I absolutely hate vinegar. The smell of it makes me gag. But then Salt & Vinegar is my favourite chips flavour and I practically drink Tabasco sauce (which is like 80% vinegar) by the gallon. I’ve always put it down as a gemini thing but mostly it’s a gawning exception to my publicly declared hate for vinegar!
A local Italian joint I frequent in Sydney, recently made it big in the news when some by-passer caught on video from the outside glass windows – rats on the restaurant tables on a day the restaurant was closed. The owners addressed the widely spread negative publicity by stating that the restaurant had been fumigated and that all was good. However the usual bustling Friday nights did go a bit quieter following that episode. Some weeks later, much to the horror of my friends, I suggested we go to the Italian joint one Friday. Yes, normally one wouldn’t but you see I know the owners from my uni days when I was a poor student. They used to give me spinach rolls at half-price. They are good people. So I didn’t see why we couldn’t make an exception for them.
Us humans are peculiar like that. We set these parameters and bind ourselves to the confines of our own self-imposed rules and standards. We preach our stances and bask in a light only visible to us for standing our whatever high, moral, ethical, woke grounds it is. And then make exceptions and end up breaking our own defined boundaries.
Take Suruj. Who detests smokers. She refuses to get in cabs if she feels the driver is a smoker. Somehow she has this weird sense where she can pick out a smoker from a 100-meter distance. In presence of a smoker, she would immediately bring her pallu forward and cover her nose and mouth to show her utter disgust. It is the rudest of gestures you’ll see my mother make and one she is never apologetic for (and has no care how it makes the other person feel). Ironically one of my mother’s own offsprings is a full-blown smoker. Last weekend, I walked into my mother’s kitchen to find both of them making bara for the afternoon Diwali tea. How Suruj has managed to make that an exception and permit this particular member of the household into her kitchen and to touch her food is beyond me.

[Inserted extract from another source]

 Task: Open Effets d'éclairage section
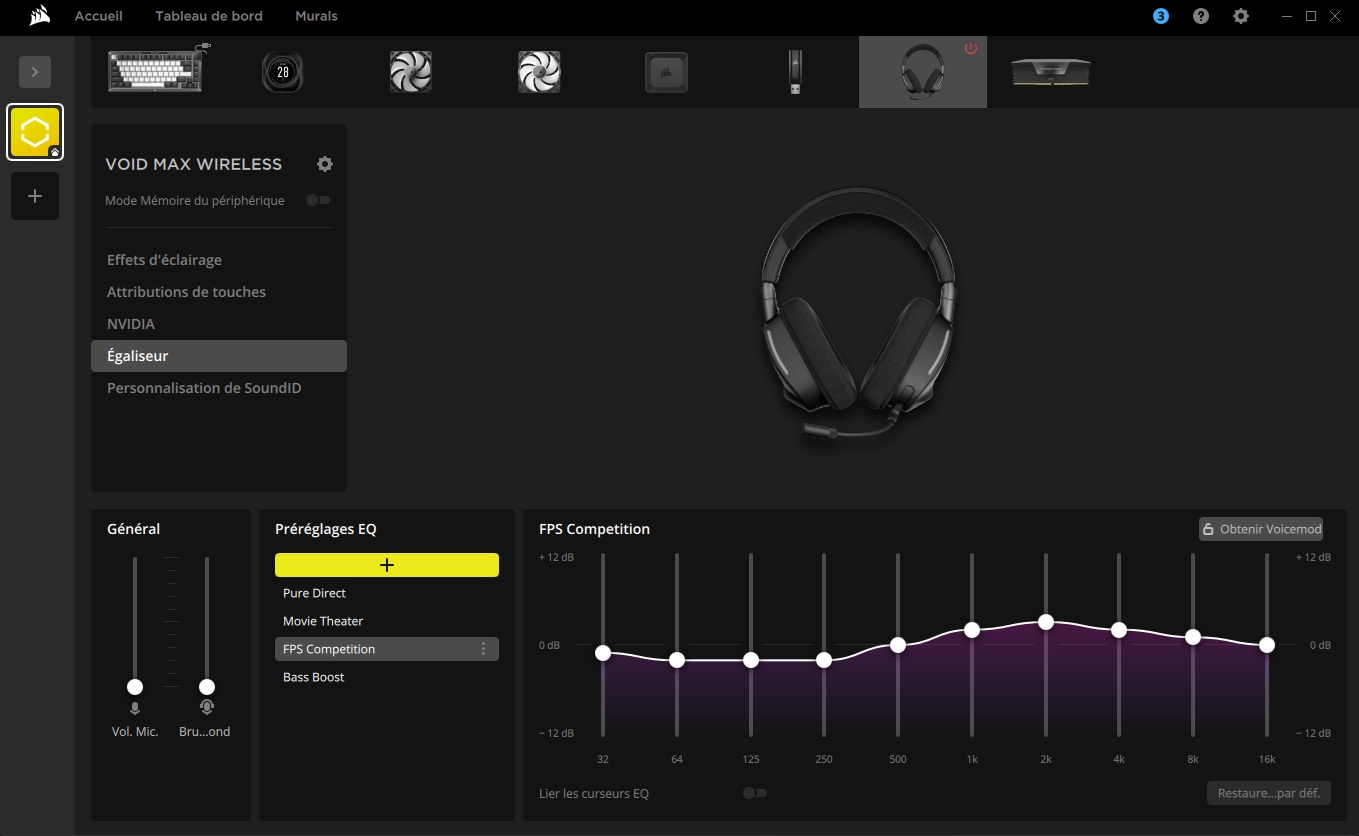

Actually it’s not beyond me. I can relate when I think of my recent antics.
When it comes to men, I have some pretty rigid guidelines. Very Steve Harvey think-like-a-man approach. The do-not-chase policy. And recently I’ve been making quite an exceptional fool of myself. It’s making my toenails turn in cringe thinking of the recent drunk dials and the several meticulously crafted messages that have been sent out. God I chased. I can only blame my actions on perhaps an oestrogen imbalance which my hormone system has now corrected. Oh the regret of the time wasted!
I’ve been feeling all kinds of shitty lately. Question today isn’t – why we make exceptions for those who we love? Question today is why do we define these hypocritical rules and set farcical parameters for ourselves in the first place? What makes us declare our never, evers and refuse to accept and do things that are reasonably okay for others to?
For the love and respect of ourselves. It’s one thing make an exception for salt & vinegar chips but another for a filthy restaurant. For some time now, I’ve been allowing my choices and decisions to first accommodate the love for others in my life. I’ve been very careless about myself; very dismissive of the respect and love I deserve. So busy I have been being kind to others that I didn’t notice the gaping neglect I permitted when I dropped certain standards set for myself; when I let others to speak to me in a way I don’t to them, when I make allowances for sub-standard services and when I keep giving my time to someone who doesn’t have the same for me.
And I think that’s precisely why we try and bind ourselves with our frivolous boundaries and expectations of ourselves. To remind us of the exceptions we should and shouldn’t make for love. And I think a pretty good measure is – if it’s making you feel shitty then don’t permit that exception in your life.
Suruj obviously had figured this one out!
And you Dear Reader, what are the exceptions you’ve been making in your life lately?